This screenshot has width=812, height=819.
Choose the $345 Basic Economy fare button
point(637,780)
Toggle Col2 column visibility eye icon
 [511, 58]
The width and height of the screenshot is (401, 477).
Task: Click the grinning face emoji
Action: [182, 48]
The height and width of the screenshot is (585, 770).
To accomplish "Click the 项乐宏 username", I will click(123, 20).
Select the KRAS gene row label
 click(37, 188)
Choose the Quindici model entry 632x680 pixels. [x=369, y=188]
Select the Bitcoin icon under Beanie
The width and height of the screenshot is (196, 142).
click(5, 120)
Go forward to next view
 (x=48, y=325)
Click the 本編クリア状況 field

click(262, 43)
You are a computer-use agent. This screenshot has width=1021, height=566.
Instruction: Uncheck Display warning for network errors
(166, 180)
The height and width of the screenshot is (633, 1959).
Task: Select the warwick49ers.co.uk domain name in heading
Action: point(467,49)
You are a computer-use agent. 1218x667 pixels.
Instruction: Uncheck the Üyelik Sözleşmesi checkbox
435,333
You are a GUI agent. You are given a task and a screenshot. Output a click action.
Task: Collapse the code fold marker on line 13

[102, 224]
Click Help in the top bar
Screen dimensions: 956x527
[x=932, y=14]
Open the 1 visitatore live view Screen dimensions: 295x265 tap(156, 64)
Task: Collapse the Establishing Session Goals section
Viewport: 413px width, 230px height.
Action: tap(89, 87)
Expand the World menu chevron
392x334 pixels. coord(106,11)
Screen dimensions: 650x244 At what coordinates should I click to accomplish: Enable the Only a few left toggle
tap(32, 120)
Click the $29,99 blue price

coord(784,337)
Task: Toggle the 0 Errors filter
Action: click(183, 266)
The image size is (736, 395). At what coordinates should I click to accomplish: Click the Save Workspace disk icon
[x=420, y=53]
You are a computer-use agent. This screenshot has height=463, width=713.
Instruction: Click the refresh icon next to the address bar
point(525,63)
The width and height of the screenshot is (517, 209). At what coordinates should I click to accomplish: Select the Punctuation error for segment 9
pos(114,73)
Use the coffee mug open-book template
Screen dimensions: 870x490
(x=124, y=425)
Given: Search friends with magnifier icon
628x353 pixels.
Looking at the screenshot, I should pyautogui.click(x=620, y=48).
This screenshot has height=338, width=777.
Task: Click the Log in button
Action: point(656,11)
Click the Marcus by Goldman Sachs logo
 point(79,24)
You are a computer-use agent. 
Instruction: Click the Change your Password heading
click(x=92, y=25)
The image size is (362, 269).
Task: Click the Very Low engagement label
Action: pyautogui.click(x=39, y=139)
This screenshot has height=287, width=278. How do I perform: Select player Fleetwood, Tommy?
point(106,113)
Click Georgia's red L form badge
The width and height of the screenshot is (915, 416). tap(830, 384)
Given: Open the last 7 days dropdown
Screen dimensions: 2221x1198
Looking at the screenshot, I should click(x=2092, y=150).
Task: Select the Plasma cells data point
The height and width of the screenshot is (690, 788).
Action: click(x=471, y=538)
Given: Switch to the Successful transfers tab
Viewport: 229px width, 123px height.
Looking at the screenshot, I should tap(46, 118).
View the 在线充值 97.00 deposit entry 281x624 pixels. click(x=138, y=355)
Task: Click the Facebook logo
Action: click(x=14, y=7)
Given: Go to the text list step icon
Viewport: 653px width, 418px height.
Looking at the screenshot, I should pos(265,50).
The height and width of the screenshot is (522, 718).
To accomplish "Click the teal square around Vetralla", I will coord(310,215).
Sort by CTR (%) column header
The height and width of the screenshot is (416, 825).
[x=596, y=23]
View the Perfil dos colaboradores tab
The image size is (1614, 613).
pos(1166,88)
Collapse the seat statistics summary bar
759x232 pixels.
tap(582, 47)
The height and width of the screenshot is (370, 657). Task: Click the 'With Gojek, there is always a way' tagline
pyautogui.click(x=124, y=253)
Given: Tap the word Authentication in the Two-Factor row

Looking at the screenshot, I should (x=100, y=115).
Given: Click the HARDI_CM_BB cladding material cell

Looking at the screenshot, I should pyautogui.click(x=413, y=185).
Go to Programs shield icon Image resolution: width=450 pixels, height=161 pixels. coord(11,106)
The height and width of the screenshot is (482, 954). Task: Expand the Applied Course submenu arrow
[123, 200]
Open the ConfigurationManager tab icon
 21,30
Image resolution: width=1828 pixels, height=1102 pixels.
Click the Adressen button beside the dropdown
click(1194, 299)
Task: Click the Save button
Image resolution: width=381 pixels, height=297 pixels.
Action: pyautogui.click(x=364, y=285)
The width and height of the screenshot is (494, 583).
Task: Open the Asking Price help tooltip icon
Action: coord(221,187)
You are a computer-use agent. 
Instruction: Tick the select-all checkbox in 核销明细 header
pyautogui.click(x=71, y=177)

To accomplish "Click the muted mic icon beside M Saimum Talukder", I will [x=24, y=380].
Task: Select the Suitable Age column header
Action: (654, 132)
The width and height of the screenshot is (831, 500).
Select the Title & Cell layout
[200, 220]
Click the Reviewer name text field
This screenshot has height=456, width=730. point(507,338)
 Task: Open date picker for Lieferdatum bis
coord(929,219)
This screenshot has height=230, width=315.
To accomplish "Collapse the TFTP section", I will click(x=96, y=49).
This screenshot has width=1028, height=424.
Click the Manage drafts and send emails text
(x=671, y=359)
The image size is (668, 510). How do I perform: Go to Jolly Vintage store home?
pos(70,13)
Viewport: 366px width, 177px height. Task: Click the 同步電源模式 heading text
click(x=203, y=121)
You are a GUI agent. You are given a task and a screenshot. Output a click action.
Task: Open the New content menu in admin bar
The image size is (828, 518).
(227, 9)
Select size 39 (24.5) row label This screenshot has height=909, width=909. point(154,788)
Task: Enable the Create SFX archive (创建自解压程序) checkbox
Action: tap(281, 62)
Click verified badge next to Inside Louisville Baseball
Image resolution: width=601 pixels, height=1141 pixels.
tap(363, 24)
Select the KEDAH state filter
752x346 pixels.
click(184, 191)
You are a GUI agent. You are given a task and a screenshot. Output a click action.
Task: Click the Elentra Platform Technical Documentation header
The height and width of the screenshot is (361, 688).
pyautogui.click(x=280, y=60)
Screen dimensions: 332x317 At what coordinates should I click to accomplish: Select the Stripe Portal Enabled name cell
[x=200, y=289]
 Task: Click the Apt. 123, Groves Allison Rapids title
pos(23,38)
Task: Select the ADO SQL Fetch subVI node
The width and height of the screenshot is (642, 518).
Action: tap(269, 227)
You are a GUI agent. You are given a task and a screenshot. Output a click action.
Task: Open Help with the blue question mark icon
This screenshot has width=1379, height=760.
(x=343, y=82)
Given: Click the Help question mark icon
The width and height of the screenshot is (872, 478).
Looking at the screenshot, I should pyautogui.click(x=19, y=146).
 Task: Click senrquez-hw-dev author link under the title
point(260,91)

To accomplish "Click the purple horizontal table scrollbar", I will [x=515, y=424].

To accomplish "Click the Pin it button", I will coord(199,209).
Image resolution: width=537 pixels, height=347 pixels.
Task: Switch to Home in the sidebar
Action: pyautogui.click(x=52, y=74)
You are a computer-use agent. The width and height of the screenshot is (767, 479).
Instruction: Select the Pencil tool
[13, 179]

────────────────────────────────────────

Each line of the material that has the word "question" belongs in the answer.

> [OUTPUT FOR THIS EXERCISE]
Task: Open Help with the blue question mark icon
Given: Click the Help question mark icon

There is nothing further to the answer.